Accomplishments: INL has worked hard alongside the Afghan government to implement comprehensive reforms with measurable achievements. Training, advising, exchanges, and targeted programs have addressed key needs in counternarcotics and rule of law. Services practically absent a decade ago now provide functional service to the Afghan people, with Afghans taking on an increasing leadership role.

Counternarcotics:

  • As a direct result of Department of Justice and INL support, Afghanistan has passed and enforces a robust drug law, administers a secure facility in which defendants are tried and held, and deploys highly trained legal practitioners to conduct the cases, resulting in over 2,355 appellate court convictions since 2009.
  • Specialized units of the Counternarcotics Police of Afghanistan are now able to independently develop intelligence, and request and execute their own warrants. Evidence gathered through court-ordered surveillance operations has increased the number of large-scale drug trafficking and related corruption cases brought to the Counter Narcotics Justice Center.

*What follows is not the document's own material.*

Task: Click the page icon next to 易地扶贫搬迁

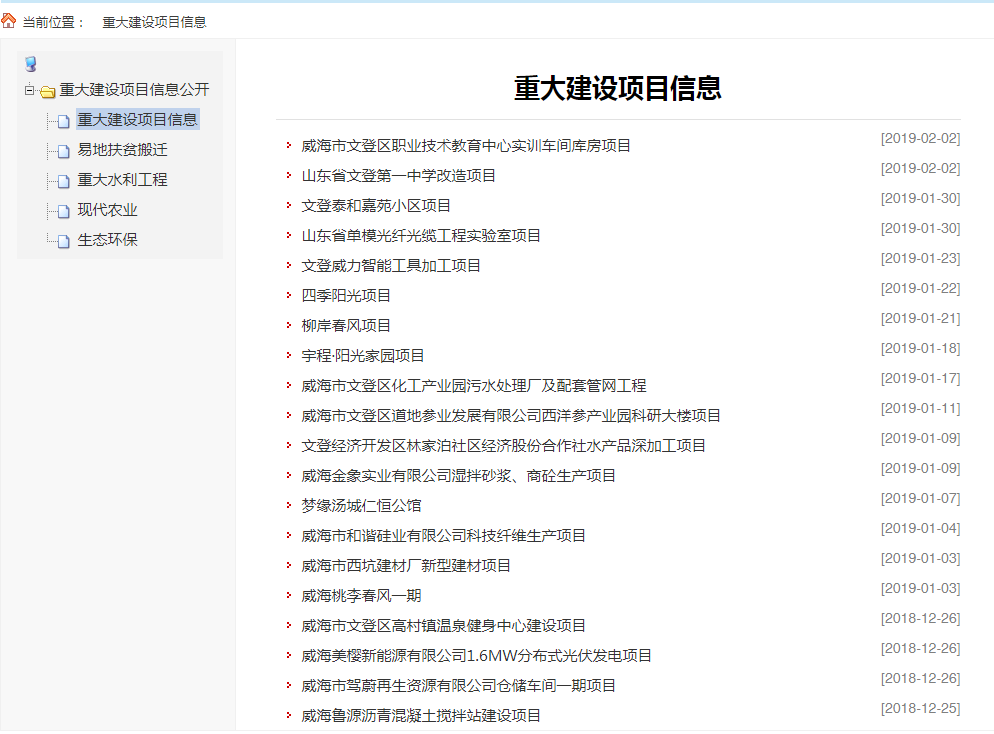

  • INL-supported drug treatment centers provide residential, outpatient, vocational rehabilitation, and home-based assistance to over 28,000 persons per year, including specialized centers for women and children. INL also trains prevention and treatment professionals in the Universal Treatment Curriculum and the Universal Prevention Curriculum.

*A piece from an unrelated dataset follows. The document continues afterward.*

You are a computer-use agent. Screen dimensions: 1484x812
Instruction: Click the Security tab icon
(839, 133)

  • INL worked with the Ministry of Education and Ministry of Counter Narcotics to develop an anti-drug curriculum for Afghan schools. The curriculum has reached about 600,000 students, and approximately 1,900 teachers have been trained.

Rule of Law:

  • With INL support, justice and corrections institutions across Afghanistan are now using an on-line case management system (CMS) that tracks criminal and civil cases from arrest through sentencing to release. This database, which has more than 400,000 cases registered as of 2018, helps reduce corruption and increases transparency and efficiency across a range of government ministries.
  • INL partners with U.S. law schools to train the next generation of Afghan legal professionals through the establishment of the first undergraduate law degree program at the American University of Afghanistan and sponsored 121 Afghans to earn LLM or PhD degrees as of August 2018.

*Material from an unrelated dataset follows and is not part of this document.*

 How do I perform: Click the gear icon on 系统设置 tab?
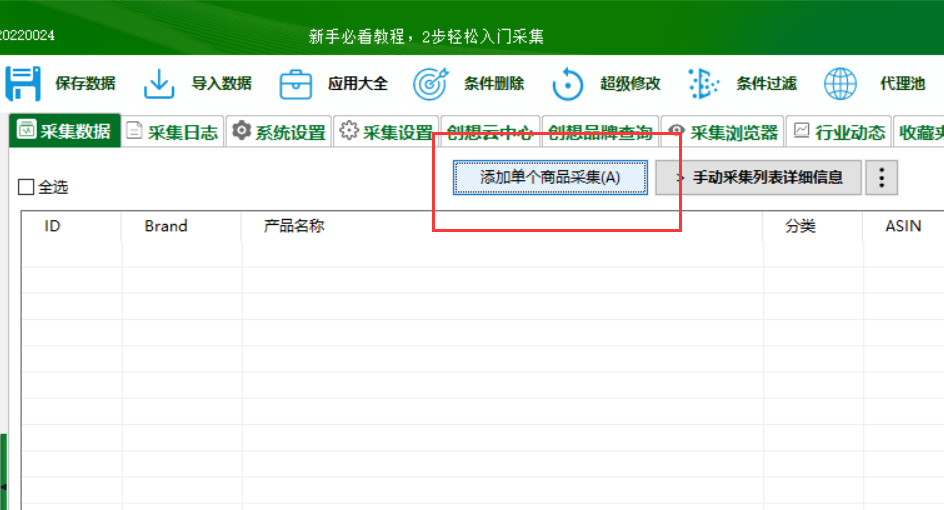[241, 130]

  • INL funds legal aid offices and family guidance centers in multiple Afghan provinces educating Afghan citizens about their legal rights and providing legal and social services to women and children who have experienced gender-based violence or trafficking-in-persons. These offices and centers helped over 10,000 Afghans in 2018 alone.
  • In partnership with the Department of Justice, INL builds the capacity of Afghan justice sector actors through high-level mentoring and training to investigate and prosecute complex cases involving corruption, major crimes, narcotics, money laundering, and threat finance and terrorism.
  • INL-supported protective shelters serve over 3,000 women and children survivors of gender-based violence a year.
  • Since 2012, INL has supported the General Directorate for Prisons and Detention Centers (GDPDC) through the development of a Classification and Case Management system that allows the directorate to track and manage its inmate population. For the past two years, INL has worked in coordination with law enforcement and justice sector actors to build the nationwide Case Management System, which can track offenders from arrest through to release.
  • INL’s Corrections System Support Program (CSSP) trains around 1,200 corrections officers per year, on average, on a variety of basic and specialized topics. Since December 2013, GDPDC has conducted all of its own pre-employment trainings at the National Training Center in Kabul.
  • No GDPDC facilities were cited for human rights violations by the United Nations Assistance Mission in Afghanistan’s 2017 report on Afghan prisons and detention centers.